Theatrical Costume Makers/Designers (Costumiers) are technicians who design, make to a brief or purchase costumes for all kinds of live productions and events, theatre, opera, dance, film and television productions, corporate mascots etc. They work closely with artists/performers, with each other, with designers and other technicians to create the ‘look’ required for a production by either making the pattern for the costume and sewing it or making alterations to existing costumes. They also estimate costs involved in supplying costumes and accessories such as hats, shoes and jewellery and prepare material and labour budgets for supplying costumes for each production. They take the actors' measurements and coordinate garment, wig, hat and shoe fittings, clean and launder the costumes during production and make running repairs and alterations as necessary. Make sure costumes are properly stored and cared for when not in use.
They can be also Costume/Props Makers or Costume Stylists and Theatrical Milliners. Costume/Wardrobe Supervisors oversee and coordinate staff in a Costume Department during a production, manage the budget and liaise with performers/actors.
There is employment available in theatre, dance, opera, film, television, all facets of Performing Arts, corporate presentations, festivals and other live entertainment, television productions, live music performances; static displays for museums and in tourism-linked entertainment such as theme parks and cruise ships.
It is possible for a theatrical costume maker and designer to work without formal qualifications but this is now becoming rare. Most theatre or performing arts companies require costume employees to have either a Diploma of Costume or many years’ experience working in the field. Ongoing training and learning new skills always occurs on the job.
If this sounds like the job for you, the TAFE SA Diploma of Costume for Performance can be a great asset when gaining employment in this field. Pathways include the Certificate IV in Costume for Performance. Other courses associated with this occupation include the Certificate II and III in Applied Fashion Design and Technology and the Advanced Diploma of Applied Fashion Design and Technology.
Still unsure? Then try a short course also offered through TAFE SA such as Corsetry or Pattern Making for Beginners.

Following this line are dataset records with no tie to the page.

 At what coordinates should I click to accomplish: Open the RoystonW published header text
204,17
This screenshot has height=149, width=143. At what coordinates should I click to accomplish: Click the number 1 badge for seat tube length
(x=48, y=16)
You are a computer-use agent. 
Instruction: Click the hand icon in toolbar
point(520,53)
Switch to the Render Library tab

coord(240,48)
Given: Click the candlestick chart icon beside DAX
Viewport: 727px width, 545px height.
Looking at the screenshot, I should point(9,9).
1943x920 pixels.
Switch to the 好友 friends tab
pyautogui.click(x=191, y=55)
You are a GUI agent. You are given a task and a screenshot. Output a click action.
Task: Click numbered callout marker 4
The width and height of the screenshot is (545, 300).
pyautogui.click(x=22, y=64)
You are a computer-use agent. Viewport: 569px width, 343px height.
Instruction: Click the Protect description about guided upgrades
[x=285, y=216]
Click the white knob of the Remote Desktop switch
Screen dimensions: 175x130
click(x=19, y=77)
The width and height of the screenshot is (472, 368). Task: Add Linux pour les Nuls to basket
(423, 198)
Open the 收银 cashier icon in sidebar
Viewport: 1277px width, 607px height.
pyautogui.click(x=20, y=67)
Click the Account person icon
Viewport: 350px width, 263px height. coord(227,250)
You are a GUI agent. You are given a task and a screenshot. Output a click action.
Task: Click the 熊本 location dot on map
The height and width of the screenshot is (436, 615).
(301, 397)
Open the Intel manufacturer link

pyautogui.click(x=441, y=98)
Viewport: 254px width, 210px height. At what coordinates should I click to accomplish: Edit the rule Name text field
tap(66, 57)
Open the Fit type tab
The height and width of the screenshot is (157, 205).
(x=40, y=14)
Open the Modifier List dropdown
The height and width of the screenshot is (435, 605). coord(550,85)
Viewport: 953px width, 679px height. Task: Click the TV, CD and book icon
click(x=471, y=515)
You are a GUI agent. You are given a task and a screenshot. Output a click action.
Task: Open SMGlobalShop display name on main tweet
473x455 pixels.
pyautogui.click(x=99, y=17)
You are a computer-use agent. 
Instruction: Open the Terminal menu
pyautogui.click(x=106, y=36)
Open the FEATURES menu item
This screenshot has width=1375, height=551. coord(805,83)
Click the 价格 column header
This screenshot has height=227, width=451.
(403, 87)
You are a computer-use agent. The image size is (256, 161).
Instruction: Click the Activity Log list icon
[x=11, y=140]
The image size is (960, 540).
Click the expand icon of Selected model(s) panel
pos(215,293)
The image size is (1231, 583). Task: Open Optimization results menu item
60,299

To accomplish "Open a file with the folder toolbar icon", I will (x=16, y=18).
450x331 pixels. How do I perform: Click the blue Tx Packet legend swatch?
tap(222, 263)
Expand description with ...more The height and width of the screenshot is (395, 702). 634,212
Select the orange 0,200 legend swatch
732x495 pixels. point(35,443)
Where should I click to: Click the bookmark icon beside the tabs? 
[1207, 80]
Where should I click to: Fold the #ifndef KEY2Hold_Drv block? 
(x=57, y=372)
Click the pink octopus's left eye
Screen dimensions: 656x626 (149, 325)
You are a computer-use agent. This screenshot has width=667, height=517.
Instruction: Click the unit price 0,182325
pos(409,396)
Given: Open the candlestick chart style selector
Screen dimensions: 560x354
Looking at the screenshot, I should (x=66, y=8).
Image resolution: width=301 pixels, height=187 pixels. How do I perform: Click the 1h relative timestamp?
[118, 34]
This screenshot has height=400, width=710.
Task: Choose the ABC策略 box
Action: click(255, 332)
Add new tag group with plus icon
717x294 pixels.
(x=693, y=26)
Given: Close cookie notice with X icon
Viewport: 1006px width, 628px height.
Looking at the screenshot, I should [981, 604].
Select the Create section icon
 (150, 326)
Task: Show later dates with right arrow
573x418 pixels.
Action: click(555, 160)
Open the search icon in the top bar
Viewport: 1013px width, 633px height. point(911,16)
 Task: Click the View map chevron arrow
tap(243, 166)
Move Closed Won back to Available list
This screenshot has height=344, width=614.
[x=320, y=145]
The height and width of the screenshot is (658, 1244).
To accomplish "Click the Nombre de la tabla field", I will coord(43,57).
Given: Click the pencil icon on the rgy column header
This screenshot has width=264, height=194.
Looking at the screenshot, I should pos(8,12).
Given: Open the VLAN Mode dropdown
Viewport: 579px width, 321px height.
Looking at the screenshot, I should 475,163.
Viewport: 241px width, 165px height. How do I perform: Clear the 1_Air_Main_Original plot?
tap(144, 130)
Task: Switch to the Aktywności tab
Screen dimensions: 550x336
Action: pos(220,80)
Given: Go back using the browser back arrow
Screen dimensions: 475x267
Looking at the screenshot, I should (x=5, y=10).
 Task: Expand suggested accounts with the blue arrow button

You can start as a wardrobe assistant or costume maker and work your way up to designer as you build experience and contacts in the industry. This can lead to working as a Wardrobe Supervisor for a Theatre, Dance Company or on film and television.
Nature of the Job
Theatrical costume makers and designers are responsible for the overall look of the clothes and costumes in theatre, film or television productions. They oversee the design, manufacture, and purchase of costumes for film, television and stage productions. The design process usually starts with a series of sketches of original designs. A pattern, which may be computer generated, is created on the basis of these sketches and used as a guide for cutting fabric. A theatrical costume maker and designer must be creative and artistic, have a good sense of style and colour and preferably be able to sew. They may also be required to study the script and try and work out the best costume for the script. Theatrical costume makers may discuss ideas with production designer, director, and make up set and lighting designers so that they can identify and create costume ideas to fit the production’s design concept and budget. Theatrical costume designers apply these skills to work in contexts such as theatres, dance and film companies, television stations or video production houses. They usually begin their careers as wardrobe assistants.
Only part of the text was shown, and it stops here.